SIP vs Lump Sum: Which Strategy Wins Over 10 Years?
You have money to invest. Do you put it all in at once, or spread it out monthly? This debate has raged for decades. Here’s what the data actually says.
The Two Approaches
Lump sum: Invest everything on day one. Your entire corpus starts compounding immediately.
SIP (Systematic Investment Plan): Invest a fixed amount monthly. You buy more units when prices are low, fewer when high.

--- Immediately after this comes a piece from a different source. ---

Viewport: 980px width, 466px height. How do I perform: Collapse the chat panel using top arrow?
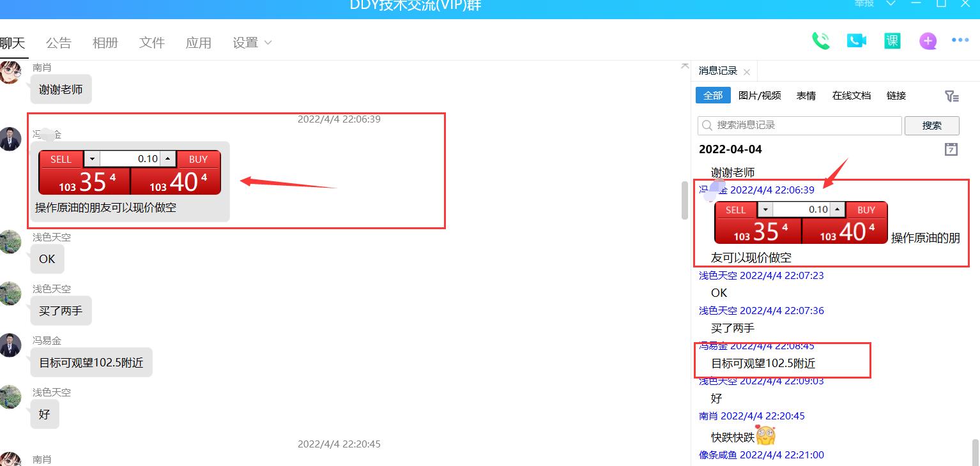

The Math Case for Lump Sum
Markets go up more often than they go down. Over any 10-year period in Indian equity markets, the probability of positive returns exceeds 90%. This means lump sum investing, which gives your money maximum time in the market, has a statistical edge.
If you invested 12,00,000 as a lump sum at 12% annual returns for 10 years, you’d end up with approximately 37,27,000.

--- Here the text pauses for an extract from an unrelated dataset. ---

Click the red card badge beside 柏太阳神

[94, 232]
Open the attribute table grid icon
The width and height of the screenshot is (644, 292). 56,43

The same 12,00,000 invested as 10,000/month SIP at the same 12% return gives you roughly 23,23,000.
Lump sum wins by over 14 lakhs. Not close.
So Why Does Anyone SIP?
Three reasons:
1. Most people don’t have a lump sum
If you’re investing from salary, SIP isn’t a choice. It’s the only option. Comparing SIP to lump sum is academic when you don’t have the lump sum.
2. Rupee cost averaging smooths volatility
In a choppy market, SIP automatically buys more units when prices drop. You don’t need to time anything. Over volatile periods, this averaging can actually beat lump sum.
3. Behavioral discipline
Lump sum requires you to invest when it feels scary. In a market crash, the rational move is to invest everything. The human move is to wait. SIP removes this decision entirely.
When Lump Sum Wins
- You have a windfall (bonus, inheritance, property sale)
- Markets are near a bottom or fairly valued
- You have a long time horizon (7+ years)
- You can stomach short-term drops without panicking
When SIP Wins
- You’re investing from monthly income
- Markets are at all-time highs and you’re nervous
- You tend to panic-sell during crashes
- You want a hands-off, automated approach
The Hybrid Approach
Got a lump sum but worried about timing? Split it. Put 50-60% in immediately, then SIP the rest over 6-12 months. You capture most of the lump sum advantage while reducing the timing risk.
Bottom Line
Lump sum beats SIP more often than not, purely on math. But SIP beats “waiting for the right time,” which is what most people actually do with their lump sum. The best strategy is the one you’ll actually stick with.